DIRECTIONS:
Put every line of the listing below into a JSON list of strings, one string per line, leaving out blank lines and the picture lines.

EXTRACTED INFORMATION:
* begin *

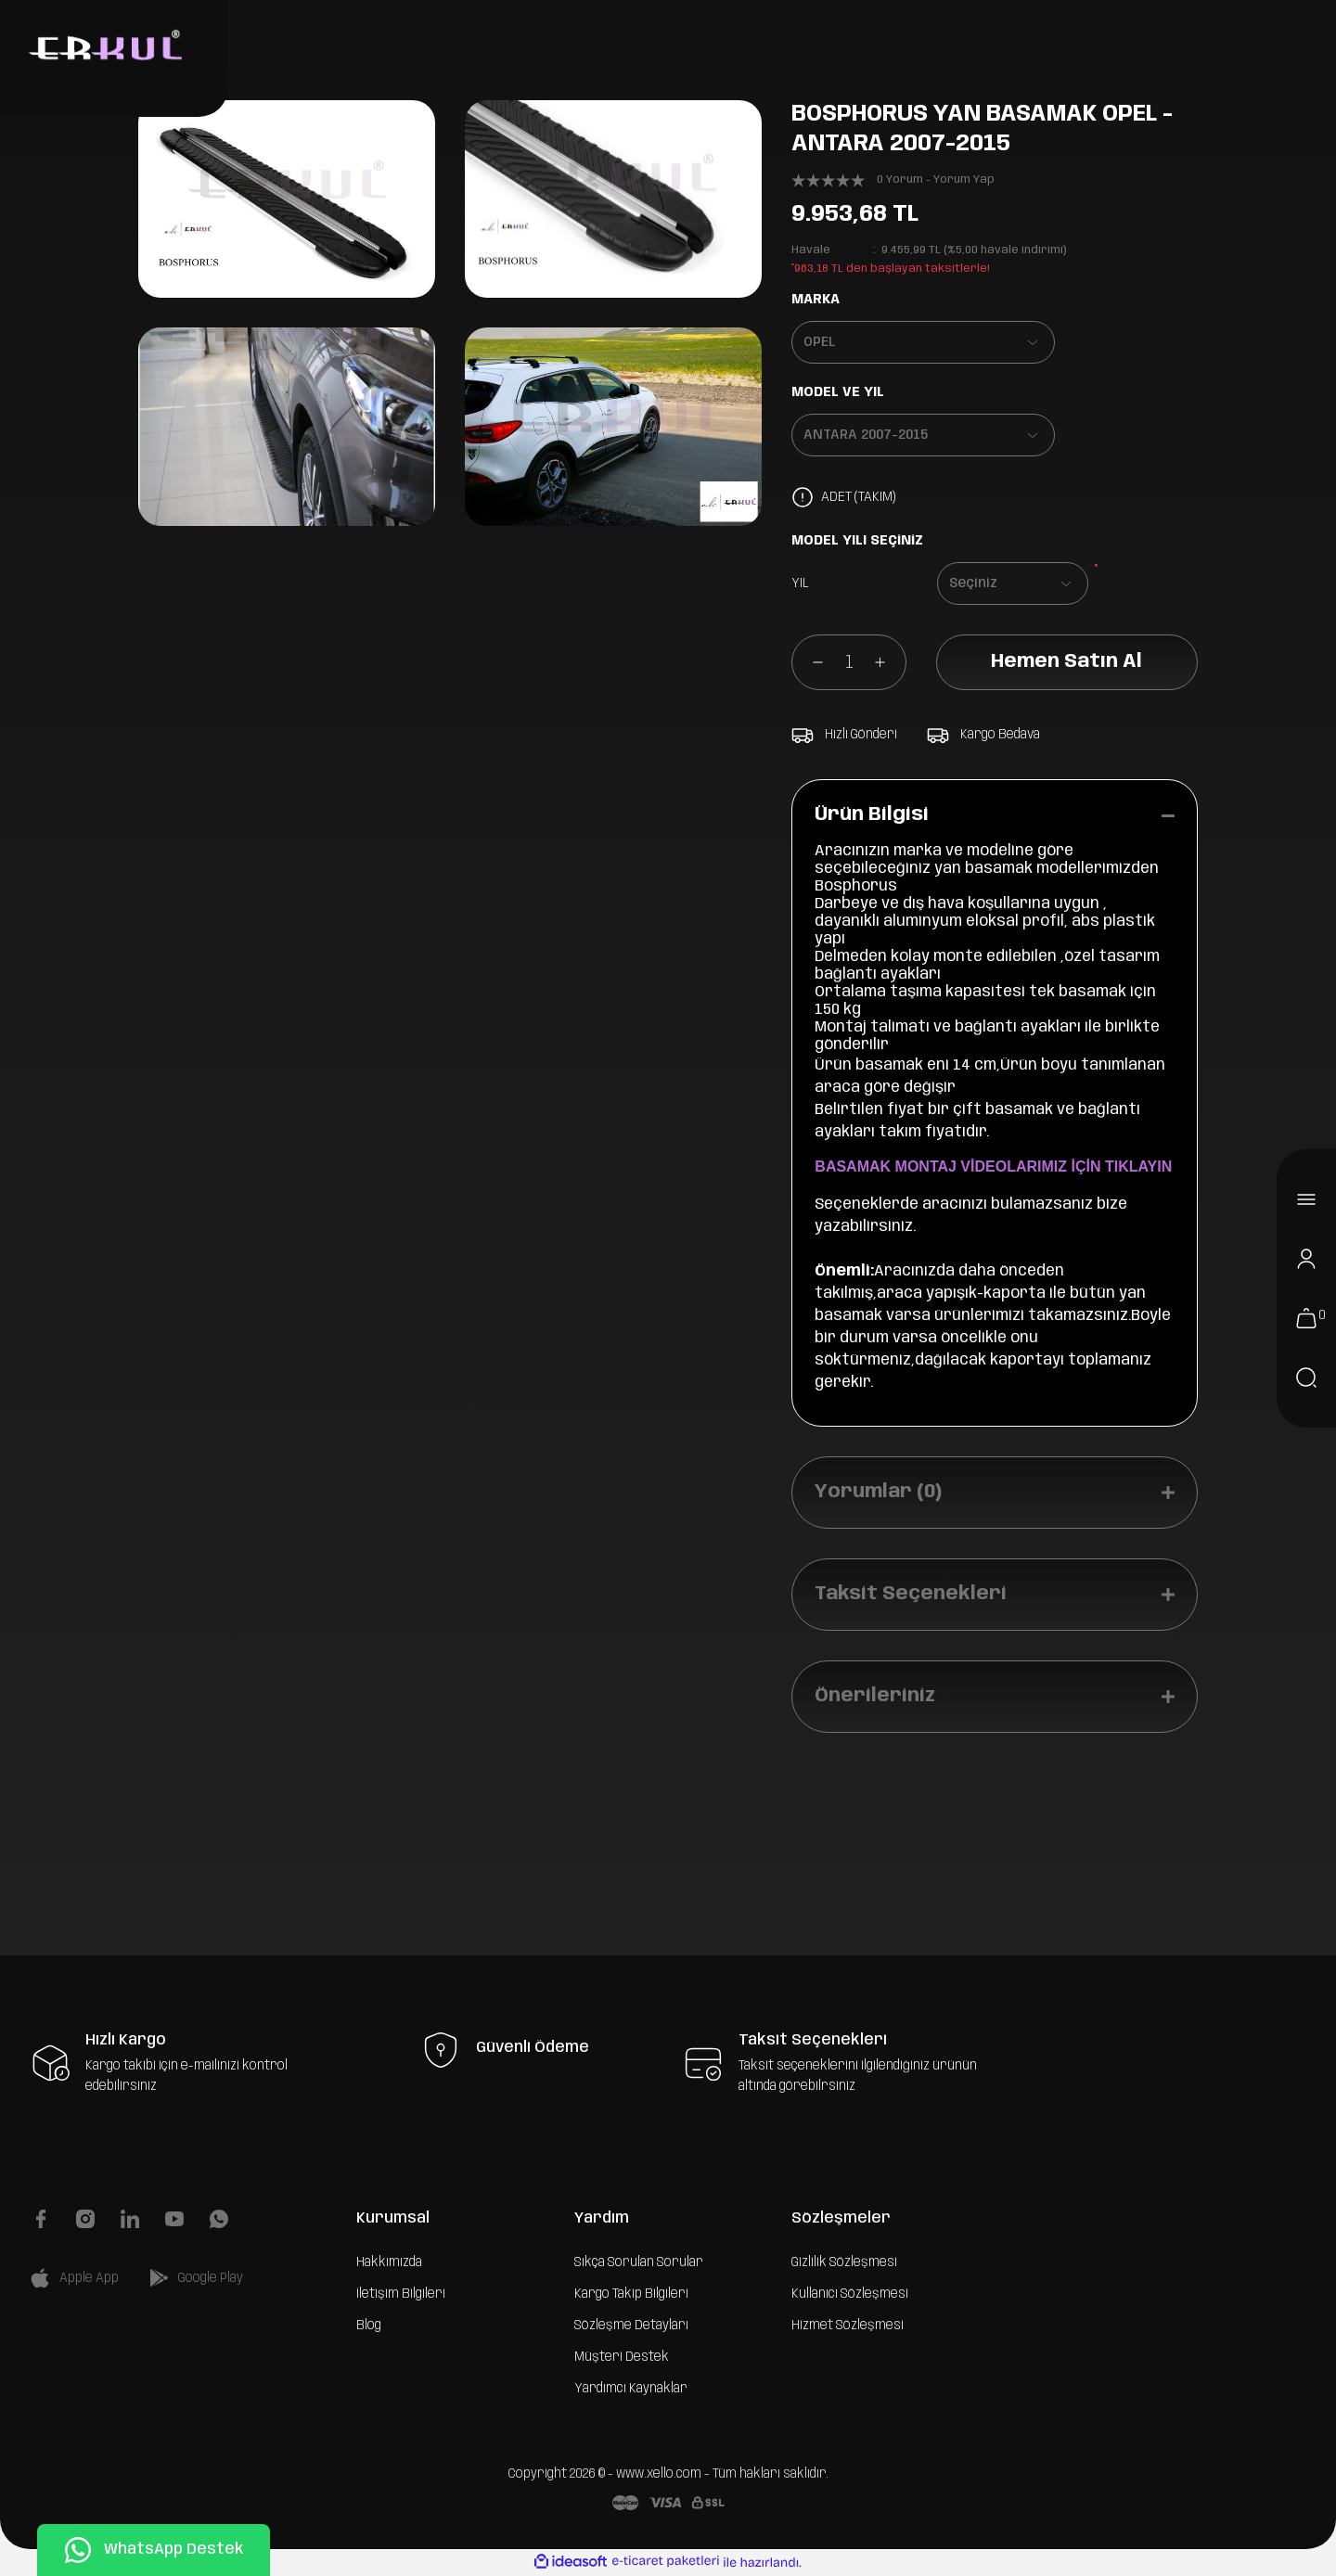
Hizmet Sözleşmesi (847, 2325)
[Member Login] (1306, 1258)
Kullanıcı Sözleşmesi (849, 2294)
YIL (800, 583)
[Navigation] (1306, 1199)
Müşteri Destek (621, 2357)
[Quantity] (848, 662)
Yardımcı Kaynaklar (630, 2388)
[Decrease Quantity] (808, 662)
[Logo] (103, 47)
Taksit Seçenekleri (911, 1594)
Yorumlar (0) (878, 1492)
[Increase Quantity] (889, 662)
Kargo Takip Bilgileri (631, 2294)
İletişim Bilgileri (400, 2294)
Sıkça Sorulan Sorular (638, 2262)
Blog (368, 2325)
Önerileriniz (875, 1696)
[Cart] (1306, 1318)
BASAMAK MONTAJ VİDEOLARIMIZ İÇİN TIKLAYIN (993, 1166)
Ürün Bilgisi (872, 815)
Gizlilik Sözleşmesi (844, 2262)
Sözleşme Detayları (631, 2325)
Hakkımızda (389, 2262)
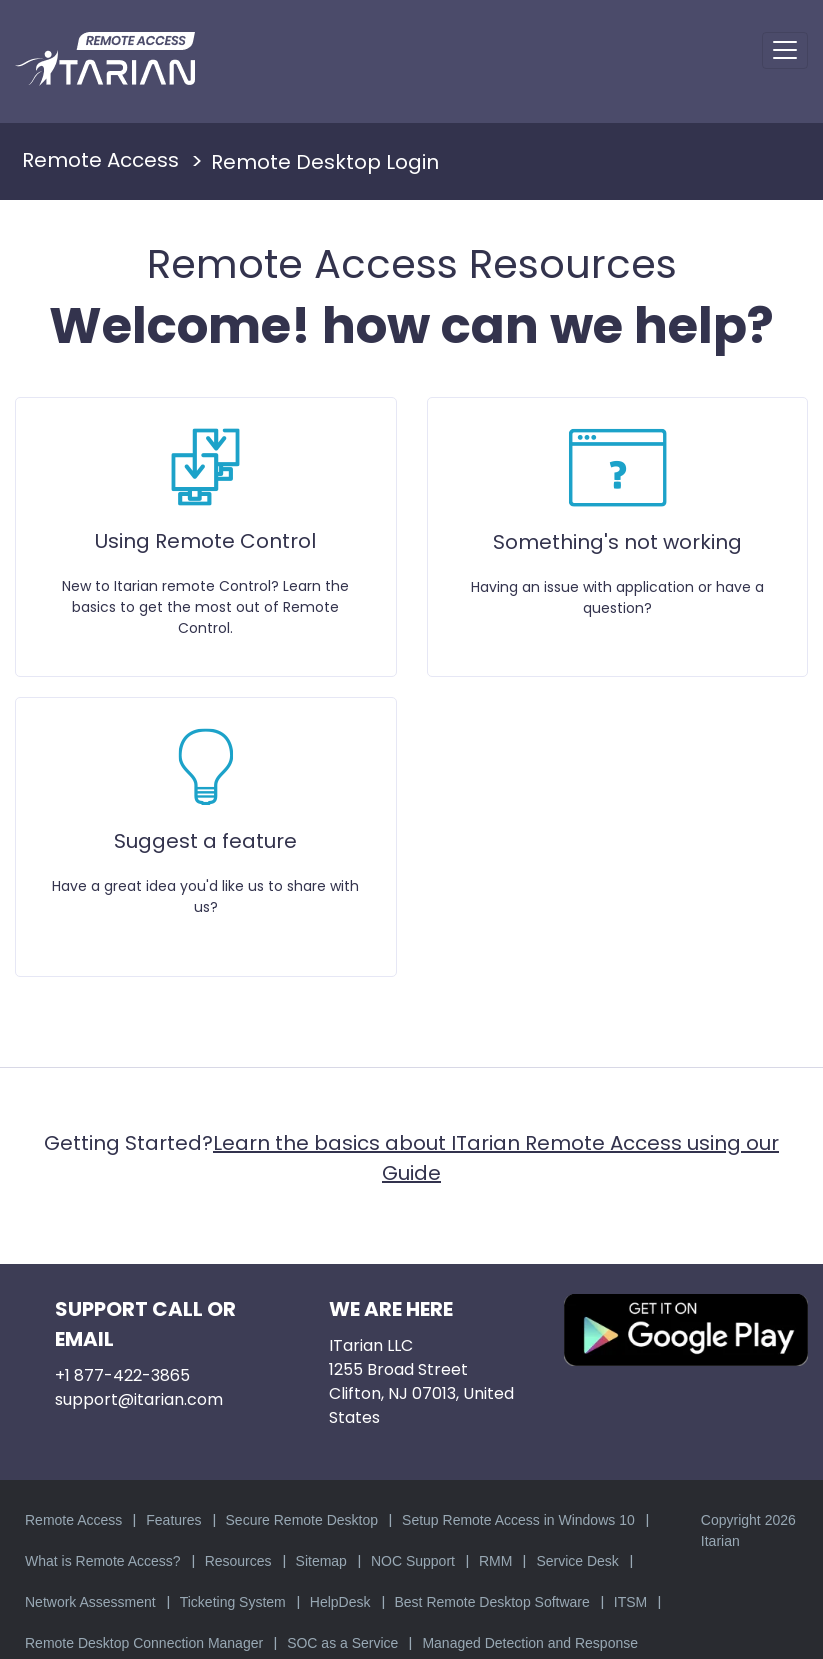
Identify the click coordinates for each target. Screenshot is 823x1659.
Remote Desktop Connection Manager (144, 1643)
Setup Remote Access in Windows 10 (518, 1520)
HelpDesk (340, 1602)
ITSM (630, 1602)
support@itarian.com (139, 1399)
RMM (495, 1561)
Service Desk (577, 1561)
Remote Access (73, 1520)
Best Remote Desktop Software (492, 1602)
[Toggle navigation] (785, 50)
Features (173, 1520)
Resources (238, 1561)
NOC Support (413, 1561)
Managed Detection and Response (530, 1643)
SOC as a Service (342, 1643)
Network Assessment (90, 1602)
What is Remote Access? (103, 1561)
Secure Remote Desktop (302, 1520)
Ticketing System (233, 1602)
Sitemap (321, 1561)
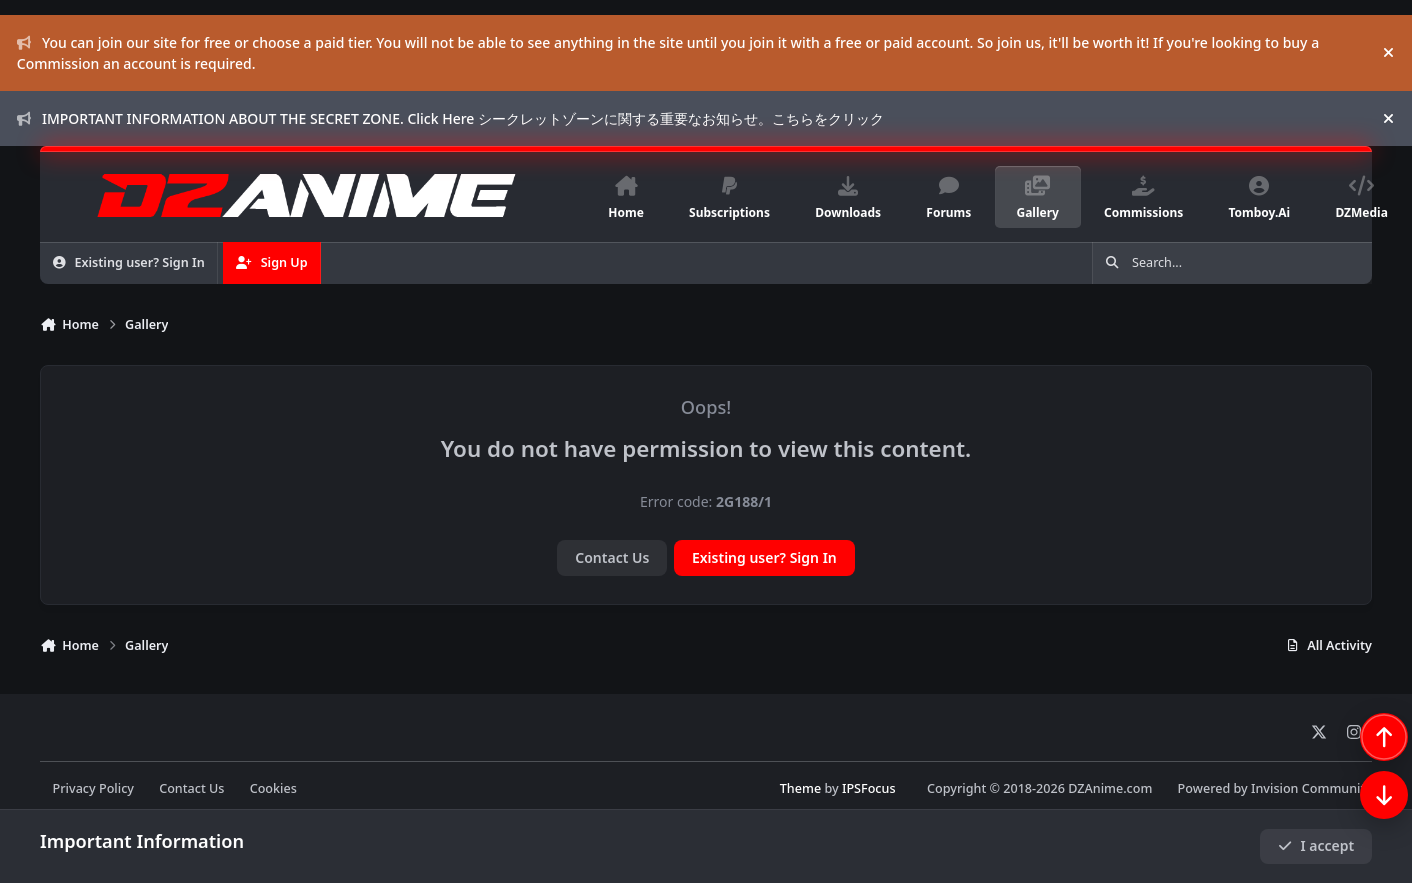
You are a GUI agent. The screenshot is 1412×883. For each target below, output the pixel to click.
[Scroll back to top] (1364, 777)
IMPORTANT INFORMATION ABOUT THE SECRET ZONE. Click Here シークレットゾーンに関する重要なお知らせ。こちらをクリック (450, 118)
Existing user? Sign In (764, 557)
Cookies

* end *

THE COMPLETED TASK:
[
  "Hizmet Sözleşmesi (847, 2325)",
  "[Member Login] (1306, 1258)",
  "Kullanıcı Sözleşmesi (849, 2294)",
  "YIL (800, 583)",
  "[Navigation] (1306, 1199)",
  "Müşteri Destek (621, 2357)",
  "[Quantity] (848, 662)",
  "Yardımcı Kaynaklar (630, 2388)",
  "[Decrease Quantity] (808, 662)",
  "[Logo] (103, 47)",
  "Taksit Seçenekleri (911, 1594)",
  "Yorumlar (0) (878, 1492)",
  "[Increase Quantity] (889, 662)",
  "Kargo Takip Bilgileri (631, 2294)",
  "İletişim Bilgileri (400, 2294)",
  "Sıkça Sorulan Sorular (638, 2262)",
  "Blog (368, 2325)",
  "Önerileriniz (875, 1696)",
  "[Cart] (1306, 1318)",
  "BASAMAK MONTAJ VİDEOLARIMIZ İÇİN TIKLAYIN (993, 1166)",
  "Ürün Bilgisi (872, 815)",
  "Gizlilik Sözleşmesi (844, 2262)",
  "Sözleşme Detayları (631, 2325)",
  "Hakkımızda (389, 2262)",
  "Identify the click coordinates for each target. Screenshot is 823x1659.",
  "Remote Desktop Connection Manager (144, 1643)",
  "Setup Remote Access in Windows 10 (518, 1520)",
  "HelpDesk (340, 1602)",
  "ITSM (630, 1602)",
  "support@itarian.com (139, 1399)",
  "RMM (495, 1561)",
  "Service Desk (577, 1561)",
  "Remote Access (73, 1520)",
  "Best Remote Desktop Software (492, 1602)",
  "[Toggle navigation] (785, 50)",
  "Features (173, 1520)",
  "Resources (238, 1561)",
  "NOC Support (413, 1561)",
  "Managed Detection and Response (530, 1643)",
  "SOC as a Service (342, 1643)",
  "Network Assessment (90, 1602)",
  "What is Remote Access? (103, 1561)",
  "Secure Remote Desktop (302, 1520)",
  "Ticketing System (233, 1602)",
  "Sitemap (321, 1561)",
  "You are a GUI agent. The screenshot is 1412×883. For each target below, output the pixel to click.",
  "[Scroll back to top] (1364, 777)",
  "IMPORTANT INFORMATION ABOUT THE SECRET ZONE. Click Here シークレットゾーンに関する重要なお知らせ。こちらをクリック (450, 118)",
  "Existing user? Sign In (764, 557)",
  "Cookies"
]